#### Aufgaben:
- a) Fasse im Text über den Einzelhandel in Bad Reichenhall den Absatz, der mit „Konkurrenz: Die wichtigsten Konkurrenzstandorte“ beginnt, als Stichpunktliste zusammen und behalte dabei die wesentlichen Angaben bei.
- b) Greife den Text über den Einzelhandel in Bad Reichenhall an seinem Ende auf und schreibe ihn weiter.

#### Ausgangstext:
+--

Standorttreue: Die Reichenhaller kaufen 64 Prozent aller Waren in der eigenen Stadt. Diese sogenannte Kaufkrafteigenbindung ist seit der letzten Erhebung 2005 um nur einen Prozentpunkt gesunken. Beim kurzfristigen Bedarf sind es sogar 84 Prozent. Nicht zufrieden ist Murauer beim mittelfristigen Bedarf, etwa Kleidung, Spielwaren und Bücher – da sind es nur 47 Prozent.

Marktanteilsverlust: Im klassischen Einzugsgebiet der Stadt leben 19200 potenzielle Kunden. Davon kann Reichenhall 30 Prozent abschöpfen – im Gegensatz zu 50 Prozent 2005. Insgesamt fließen aus Bad Reichenhall etwa 34,6 Millionen Euro Kaufkraft ab.

Konkurrenz: Die wichtigsten Konkurrenzstandorte waren 2005 Piding, Salzburg-Stadt und Freilassing. Nun steht laut Murauer an erster Stelle der Online-Handel mit 9,3 Millionen Euro pro Jahr. Mit Abstand folgen Salzburg-Stadt (7,7 Millionen) und Piding (6,8 Millionen).

Tourismus: Als die Grenzen in der Pandemie geschlossen waren, fiel es besonders auf: Die Geschäfte in der Kurstadt sind auf Touristen angewiesen. Die Analyse zeigt: Von 125 Millionen Euro Einzelhandelsumsatz pro Jahr entfallen rund 33 Millionen Euro auf Touristen. Damit gehört Reichenhall laut Murauer zu den Orten, die viel Kaufkraft aus dem Tourismus abschöpfen.

Produktivität: Einen guten Wert erreicht die Innenstadt bei der Einzelhandelsflächenproduktivität – das ist der Umsatz pro Quadratmeter Verkaufsfläche pro Jahr. In der Innenstadt lag der Wert 2005 bei 3600 Euro und stieg seitdem auf 3990 Euro. Betrachtet man die gesamte Stadt, ist er von 3920 auf 3580 gesunken.

+--

#### Daten:
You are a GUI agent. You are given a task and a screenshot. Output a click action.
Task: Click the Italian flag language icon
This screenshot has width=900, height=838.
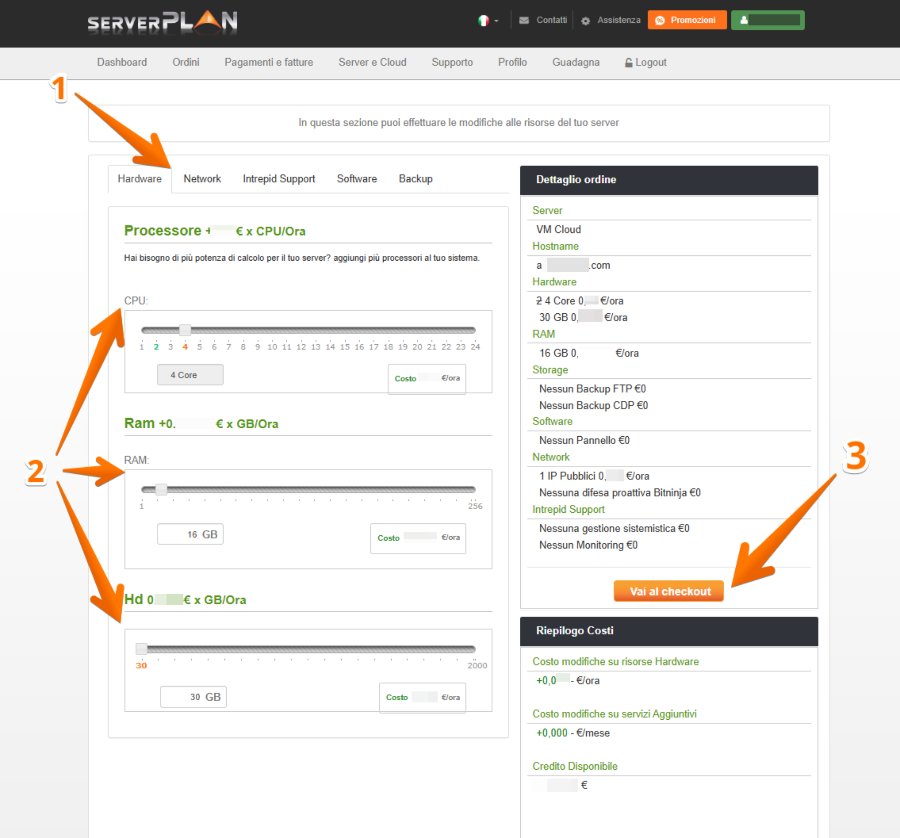[484, 20]
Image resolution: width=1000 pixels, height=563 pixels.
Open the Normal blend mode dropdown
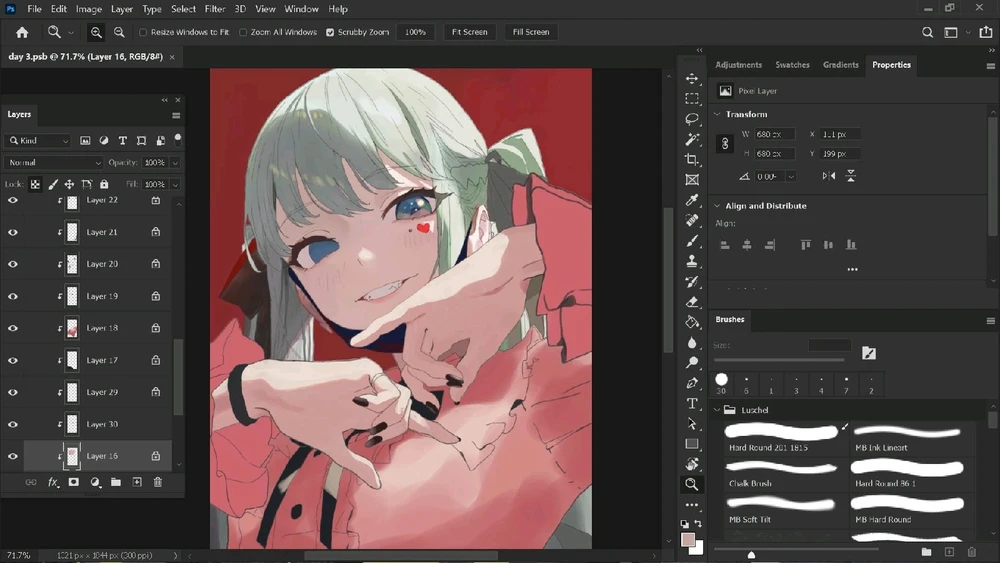(x=54, y=162)
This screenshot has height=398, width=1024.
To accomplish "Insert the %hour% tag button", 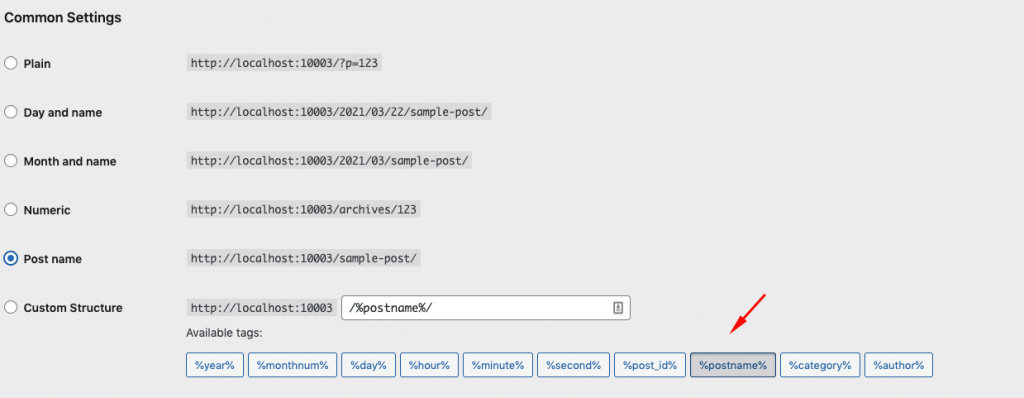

+--

#### Lösungen:
- a)
- 2005 waren Piding, Salzburg-Stadt und Freilassing die wichtigsten Konkurrenzstandorte.
- Heute liegt laut Murauer der Online-Handel mit 9,3 Millionen Euro pro Jahr an erster Stelle.
- Mit Abstand folgen Salzburg-Stadt mit 7,7 Millionen Euro und Piding mit 6,8 Millionen Euro.

- b)
Flächenschwund: Die gestiegene Produktivität in der Innenstadt führen die Experten auch auf eine "Bereinigung" des Markts zurück. Die Verkaufsfläche ist seit 2005 um 4500 Quadratmeter gesunken, die Zahl der Betriebe um 20 zurückgegangen. Dagegen gibt es bei der "peripheren Verkaufsfläche" ein Plus von 82 Prozent auf jetzt gut 16000 Quadratmeter. In der Innenstadt finden sich noch immer mehr als 21000 Quadratmeter Verkaufsfläche.

Leerstand: Die Gutachter zählten 47 leerstehende ebenerdige Einheiten in der Innenstadt, darunter 34 Einzelhandelseinheiten. Insgesamt etwa 2800 Quadratmeter Leerstand machen rund zwölf Prozent der Einzelhandelsfläche aus. Das ist laut Murauer eine alarmierende Zahl. "Gute Standorte" zeichne eine Quote von vier bis fünf Prozent aus, bis zu zehn sei akzeptabel, alles andere ein "Auftrag an Stadt und Immobilienbesitzer".

Wettbewerbsfähigkeit: Die Experten gehen davon aus, dass sich etwa 15 bis 16 Betriebe in der "Todeszone" befinden und die nächsten eineinhalb Jahre nicht überstehen werden. 17 Prozent der Geschäfte in der Innenstadt attestieren sie eine sehr hohe, 55 Prozent eine gute und 17 Prozent eine mittlere Wettbewerbsfähigkeit.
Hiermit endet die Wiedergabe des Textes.